You’re not a racist; you’re my almost-like-family friend. Your father-in-law, who lived with you, did carpentry work for me for free. He gave me cards on my birthday and called me family. When I was spending the night in your home and you went into labor, I helped deliver your baby. But when Barack Obama won the 2008 presidential election, you said Black people didn’t deserve to vote because of the way they had voted en masse for him. And yet you didn’t wish that on whites who voted for him or against McCain. Did you feel Black citizenship was a privilege and not a right? When your children shared how their classmates had vowed to kill Obama, you said nothing; in fact, you nodded and almost smiled. Oh, Christian almost-like-family friend! I spoke out then and made you uncomfortable — so uncomfortable your aged father-in-law pinned me against the wall, his elbow at my throat, causing the hot tea I clutched to scald me. I feared to push him lest he slip and fracture a limb, this same man I’d railed against because he’d tied a noose around Obama’s effigy and hung it on his bedroom door; this same man who’d laughed and said, Yes! when Rush Limbaugh had joked Obama might fall into an elevator shaft at the White House, and wouldn’t that be lovely. After twenty years of friendship, I knew then I was the rare Black person you loved. You didn’t see color, you said. You didn’t see me.

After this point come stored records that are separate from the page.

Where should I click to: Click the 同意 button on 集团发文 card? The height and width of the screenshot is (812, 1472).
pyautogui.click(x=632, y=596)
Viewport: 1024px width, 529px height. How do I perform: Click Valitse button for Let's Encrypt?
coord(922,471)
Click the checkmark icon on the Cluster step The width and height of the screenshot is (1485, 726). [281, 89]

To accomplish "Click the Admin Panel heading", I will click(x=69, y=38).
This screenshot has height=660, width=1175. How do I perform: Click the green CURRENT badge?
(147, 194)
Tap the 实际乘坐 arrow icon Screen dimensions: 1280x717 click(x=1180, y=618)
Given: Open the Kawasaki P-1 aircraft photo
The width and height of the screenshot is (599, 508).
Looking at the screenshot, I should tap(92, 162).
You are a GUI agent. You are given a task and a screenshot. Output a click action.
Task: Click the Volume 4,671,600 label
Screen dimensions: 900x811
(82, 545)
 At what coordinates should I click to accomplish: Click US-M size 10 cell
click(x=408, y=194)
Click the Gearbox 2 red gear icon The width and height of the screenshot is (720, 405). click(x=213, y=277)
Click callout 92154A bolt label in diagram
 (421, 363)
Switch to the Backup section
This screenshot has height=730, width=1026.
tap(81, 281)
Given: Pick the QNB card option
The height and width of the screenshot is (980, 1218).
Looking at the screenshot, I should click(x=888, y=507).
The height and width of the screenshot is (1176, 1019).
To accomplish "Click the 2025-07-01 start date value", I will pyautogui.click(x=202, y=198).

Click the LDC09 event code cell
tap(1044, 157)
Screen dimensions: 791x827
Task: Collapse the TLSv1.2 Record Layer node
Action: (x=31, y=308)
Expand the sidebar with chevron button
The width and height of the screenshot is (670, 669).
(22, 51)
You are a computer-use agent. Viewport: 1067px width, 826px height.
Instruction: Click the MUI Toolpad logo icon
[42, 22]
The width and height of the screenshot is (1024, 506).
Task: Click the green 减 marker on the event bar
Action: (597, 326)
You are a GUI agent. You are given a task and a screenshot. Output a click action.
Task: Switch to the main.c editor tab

I am not angry with you, liberal friend, church friend, literary friend, singles’-group friend, sister-friend, daughter-friend, almost-like-family friend. I’m ashamed for all the times I did not tell you how your words and actions wounded me. You see, I was filled with a false sense of your delicacy, as if the truth would cause you to crumble into pieces, as if our friendship wasn’t strong enough to withstand the tension. I’m guilty of doing you a disservice, of not allowing you to look at life through a clearer lens. I’m guilty of not helping us both grow.

I will stay silent no more. I will cough up this bone from my throat and speak freely. We’ll endure growing pains together and become stronger, and perhaps closer, as you travel this path with me. And I hope we’ll remain friends. But if not, I will wish you well. And I will thank God you’re not in my life.